Objective: To evaluate whether critical SARS-CoV-2 infection is more frequently associated with signs of corticospinal tract dysfunction and other neurological signs, symptoms, and syndromes, than other infectious pathogens.
Methods: This was a prospective cohort study with consecutive inclusion of patients admitted to intensive care units due to primary infectious acute respiratory distress syndrome requiring invasive mechanical ventilation > 48 hours. Eligible patients were randomly assigned to three investigators for clinical evaluation, which encompassed the examination of signs of corticospinal tract dysfunction. Clinical data, including other neurological complications and possible predictors, were independently obtained from clinical records.
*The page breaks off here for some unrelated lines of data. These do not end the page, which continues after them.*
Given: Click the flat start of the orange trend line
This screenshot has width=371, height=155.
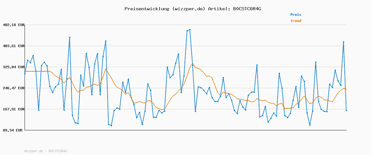Looking at the screenshot, I should [x=37, y=71].
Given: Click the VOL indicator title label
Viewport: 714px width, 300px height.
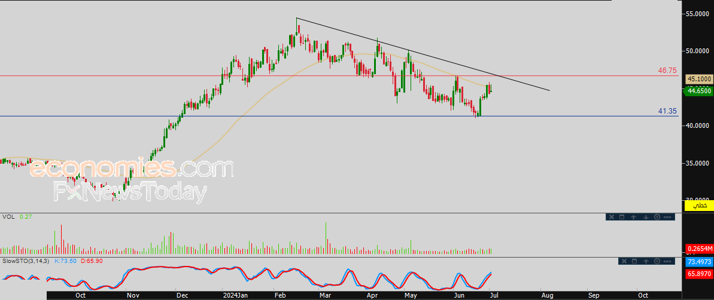Looking at the screenshot, I should coord(8,217).
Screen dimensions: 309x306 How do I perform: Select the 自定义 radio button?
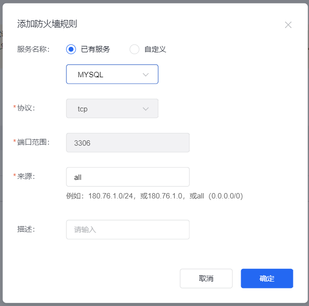tap(135, 49)
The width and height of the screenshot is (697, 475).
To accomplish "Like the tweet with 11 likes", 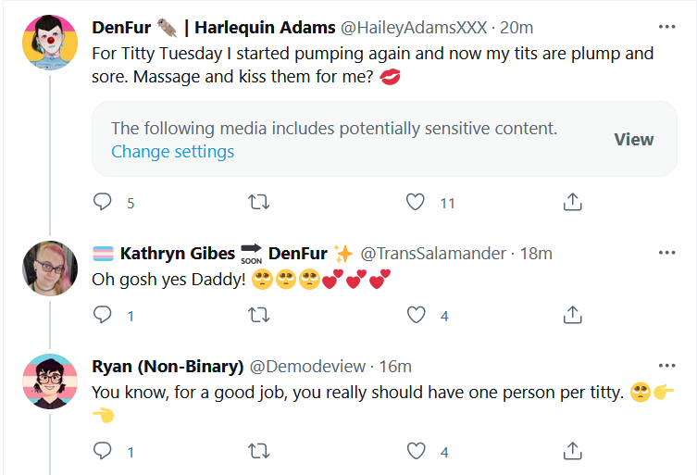I will [x=416, y=202].
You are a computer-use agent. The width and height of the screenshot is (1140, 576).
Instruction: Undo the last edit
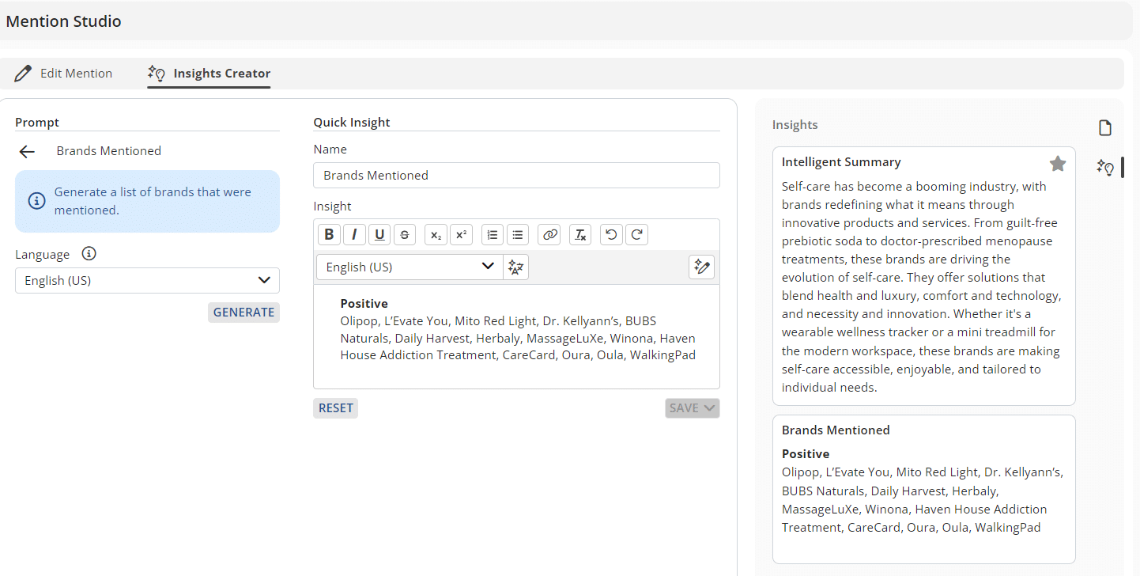(x=611, y=234)
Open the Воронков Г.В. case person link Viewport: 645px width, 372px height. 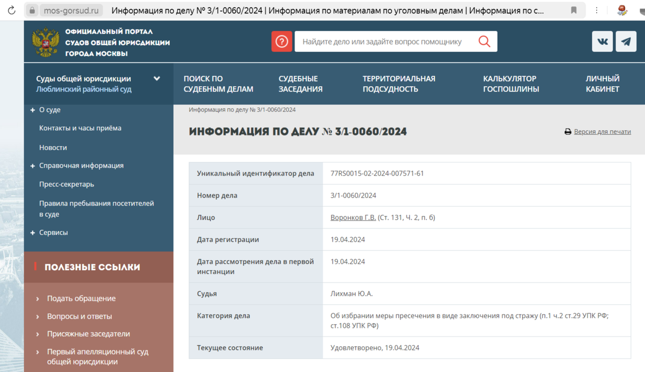[x=353, y=217]
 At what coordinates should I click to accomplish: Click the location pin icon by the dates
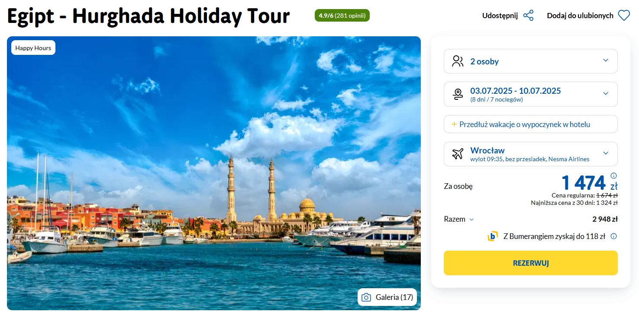tap(458, 94)
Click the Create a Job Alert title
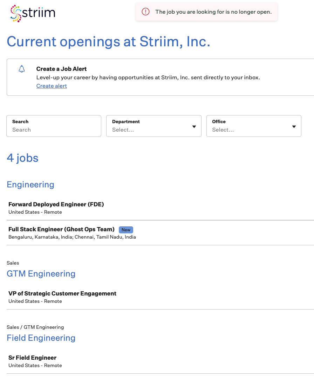 pos(62,69)
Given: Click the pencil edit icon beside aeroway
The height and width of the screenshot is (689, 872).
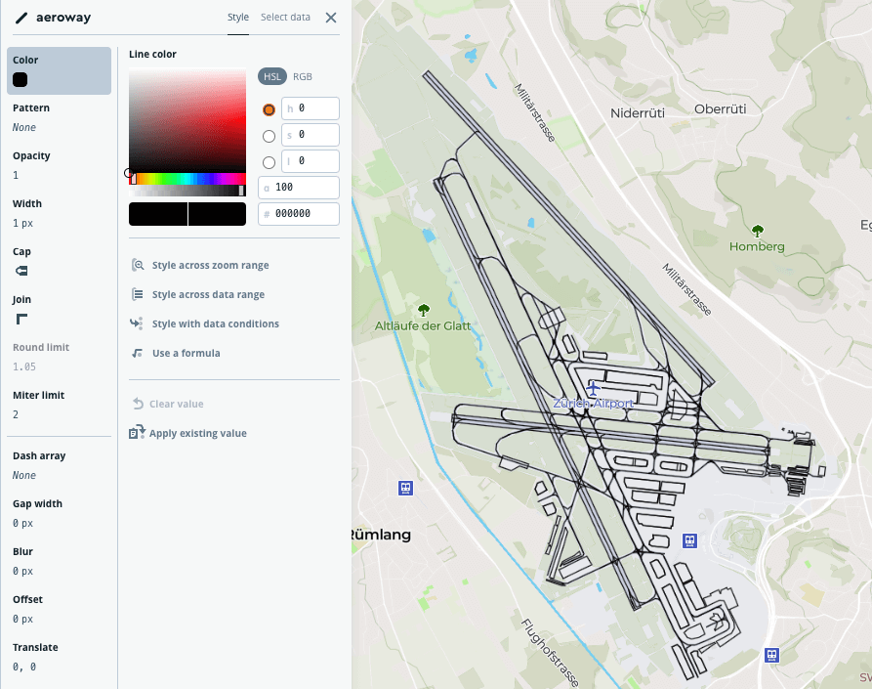Looking at the screenshot, I should 21,18.
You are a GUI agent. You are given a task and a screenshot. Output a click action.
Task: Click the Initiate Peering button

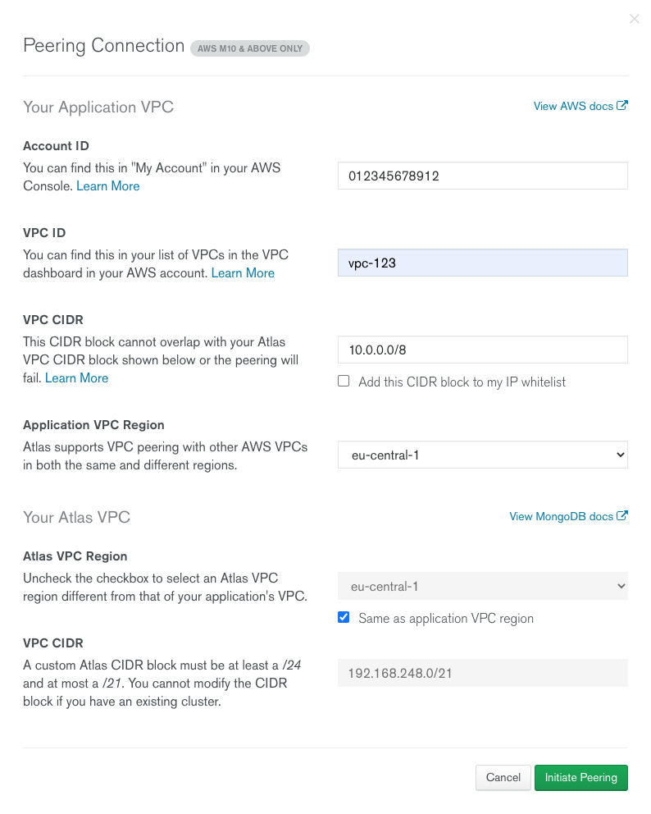[580, 777]
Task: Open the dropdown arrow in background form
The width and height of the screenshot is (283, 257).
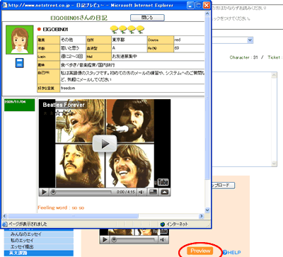Action: point(250,40)
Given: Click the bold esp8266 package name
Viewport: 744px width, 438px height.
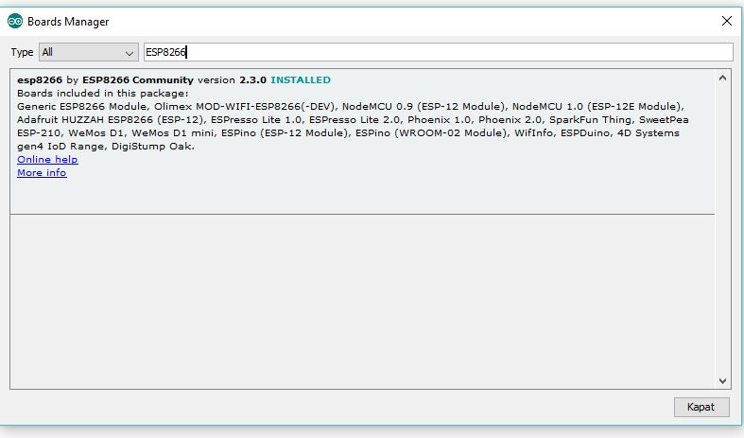Looking at the screenshot, I should click(x=40, y=80).
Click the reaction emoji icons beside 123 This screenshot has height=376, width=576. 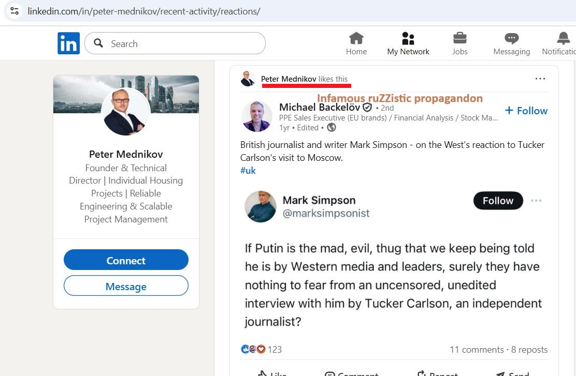(x=253, y=349)
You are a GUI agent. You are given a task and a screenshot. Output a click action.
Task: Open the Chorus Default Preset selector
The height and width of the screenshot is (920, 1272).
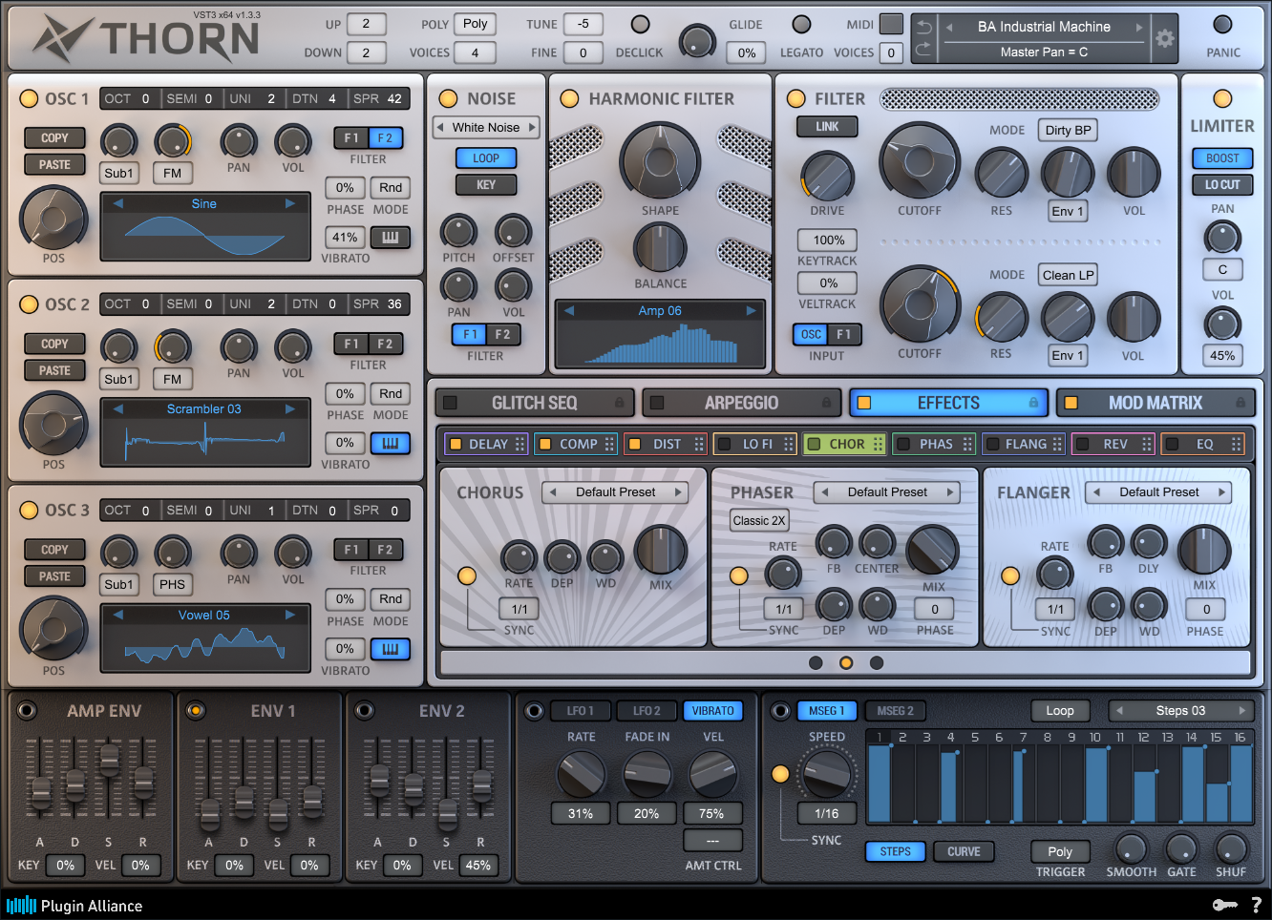(615, 492)
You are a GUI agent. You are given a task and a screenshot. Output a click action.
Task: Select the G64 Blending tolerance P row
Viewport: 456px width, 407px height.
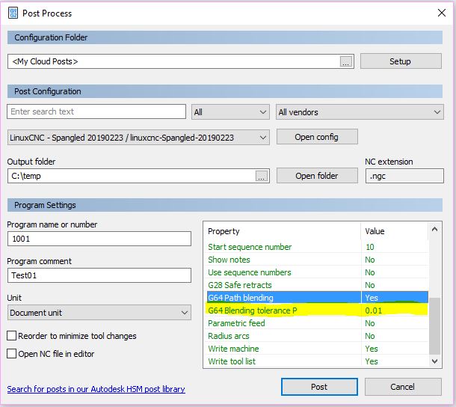(x=318, y=310)
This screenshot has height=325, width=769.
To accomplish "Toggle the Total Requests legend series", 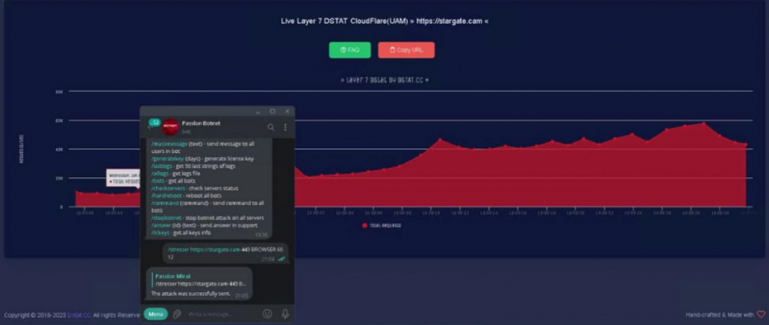I will pos(382,225).
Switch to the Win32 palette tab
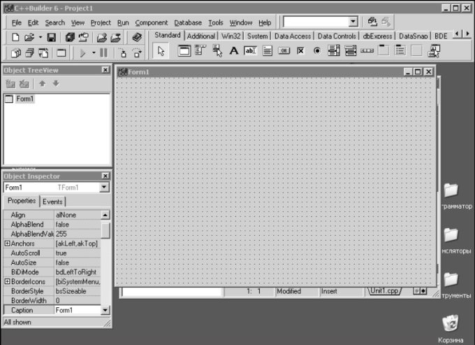 [x=231, y=36]
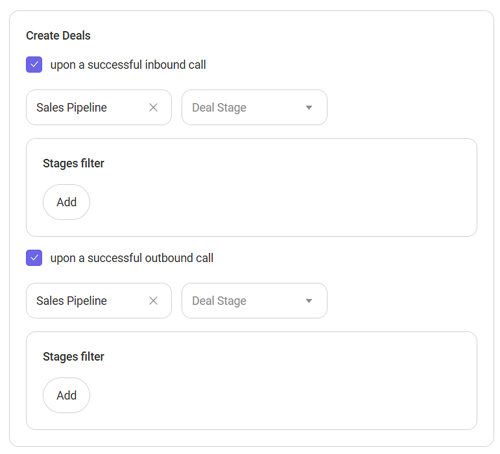Click the outbound Deal Stage dropdown arrow
This screenshot has width=500, height=454.
pyautogui.click(x=309, y=301)
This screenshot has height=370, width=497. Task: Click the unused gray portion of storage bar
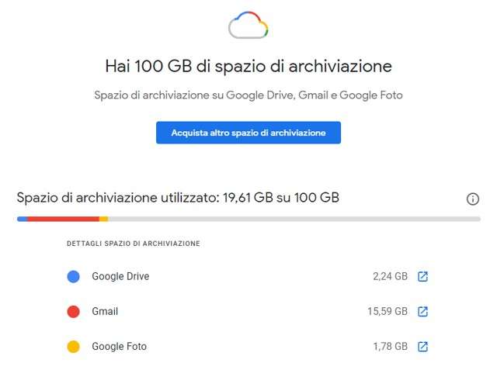click(294, 220)
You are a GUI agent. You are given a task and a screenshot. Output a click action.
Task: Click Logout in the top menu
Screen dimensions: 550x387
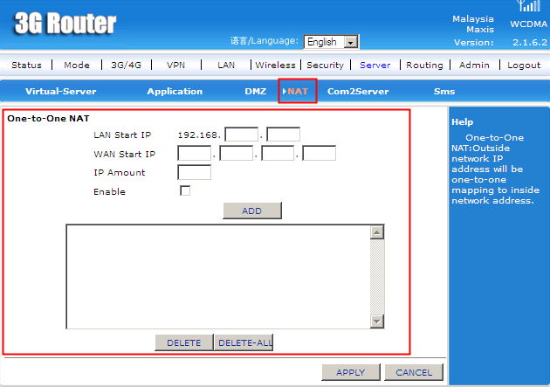coord(524,65)
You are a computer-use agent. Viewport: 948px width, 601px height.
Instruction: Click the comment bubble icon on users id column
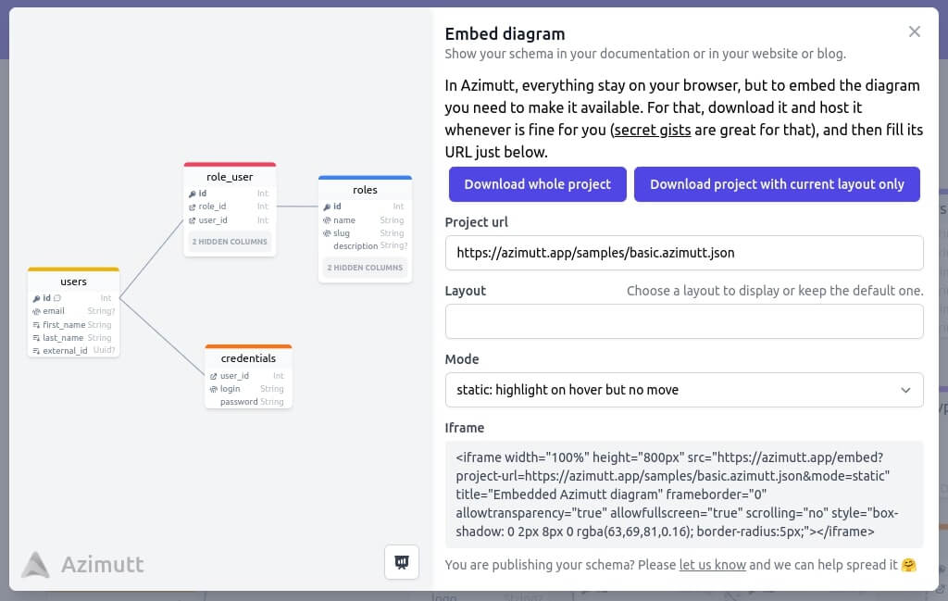57,298
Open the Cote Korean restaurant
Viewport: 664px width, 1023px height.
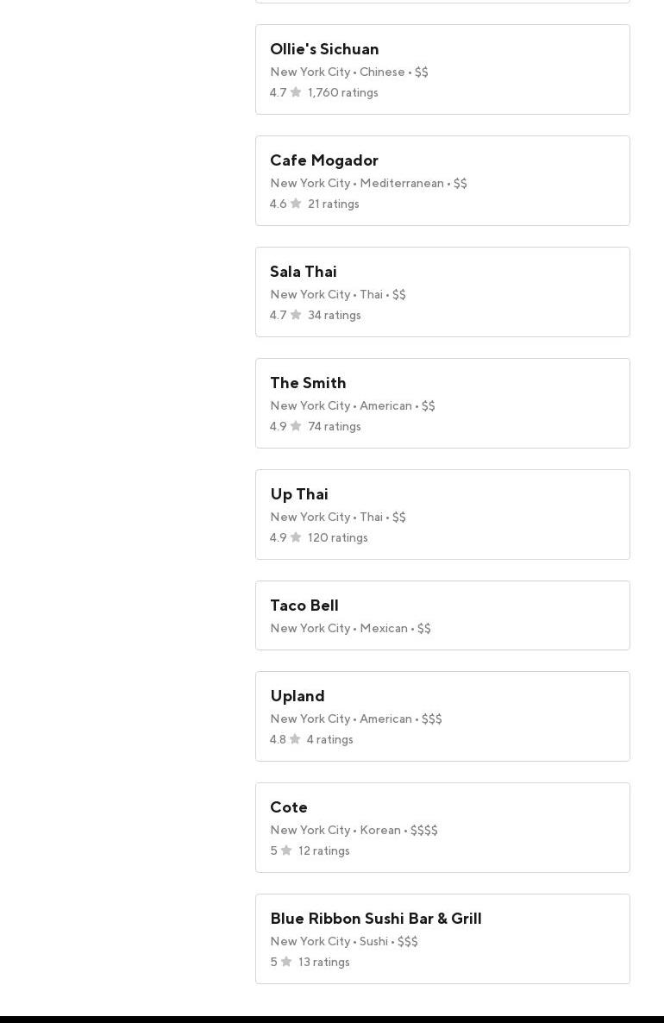(289, 807)
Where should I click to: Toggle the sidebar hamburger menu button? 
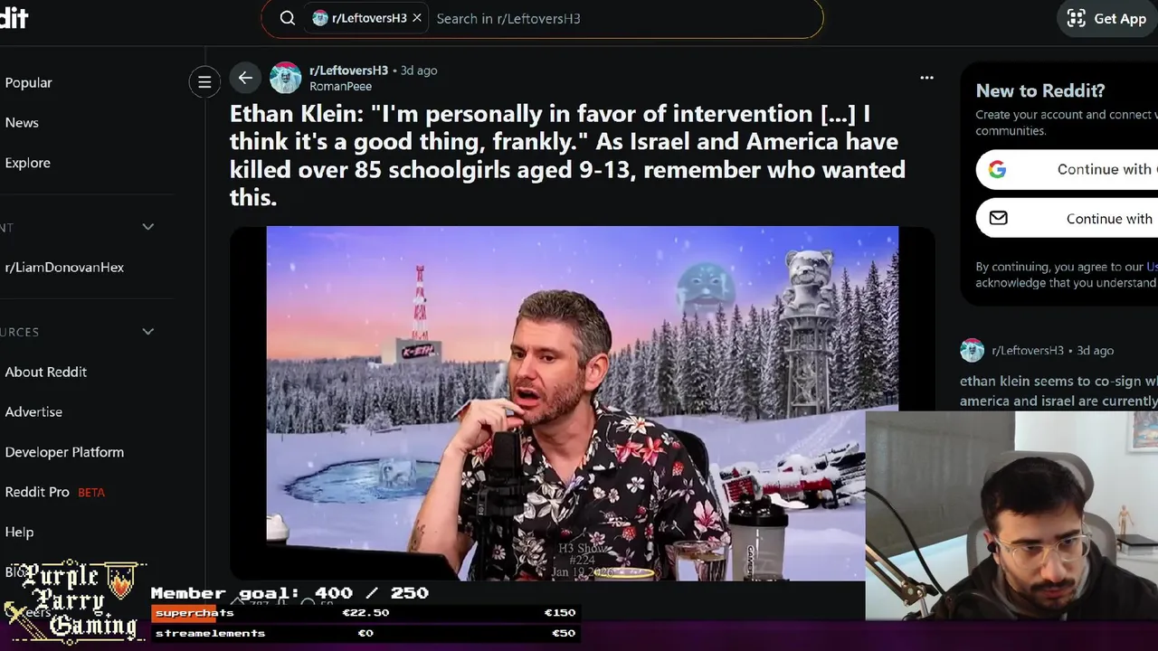point(204,81)
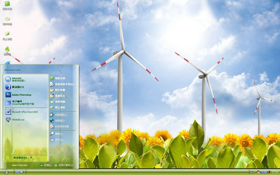Viewport: 280px width, 175px height.
Task: Open Network Neighborhood desktop icon
Action: click(x=7, y=36)
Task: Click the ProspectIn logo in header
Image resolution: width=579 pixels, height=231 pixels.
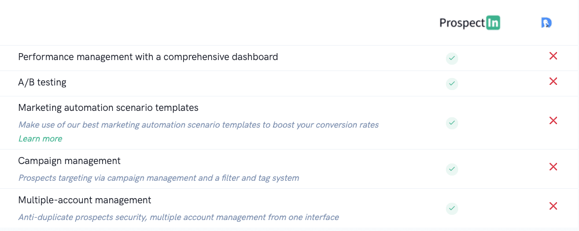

Results: We consecutively included 54 patients with acute respiratory distress syndrome, 27 due to SARS-CoV-2 and 27 due to other infectious pathogens. The groups were comparable in most characteristics. COVID-19 patients presented a significantly higher risk of neurological complications (RR = 1.98; 95%CI 1.23 - 3.26). Signs of corticospinal tract dysfunction tended to be more prevalent in COVID-19 patients (RR = 1.62; 95%CI 0.72 - 3.44).
Conclusion: Our study is the first comparative analysis between SARS-CoV-2 and other infectious pathogens, in an intensive care unit setting, assessing neurological dysfunction. We report a significantly higher risk of neurological dysfunction among COVID-19 patients. As such, we suggest systematic screening for neurological complications in severe COVID-19 patients.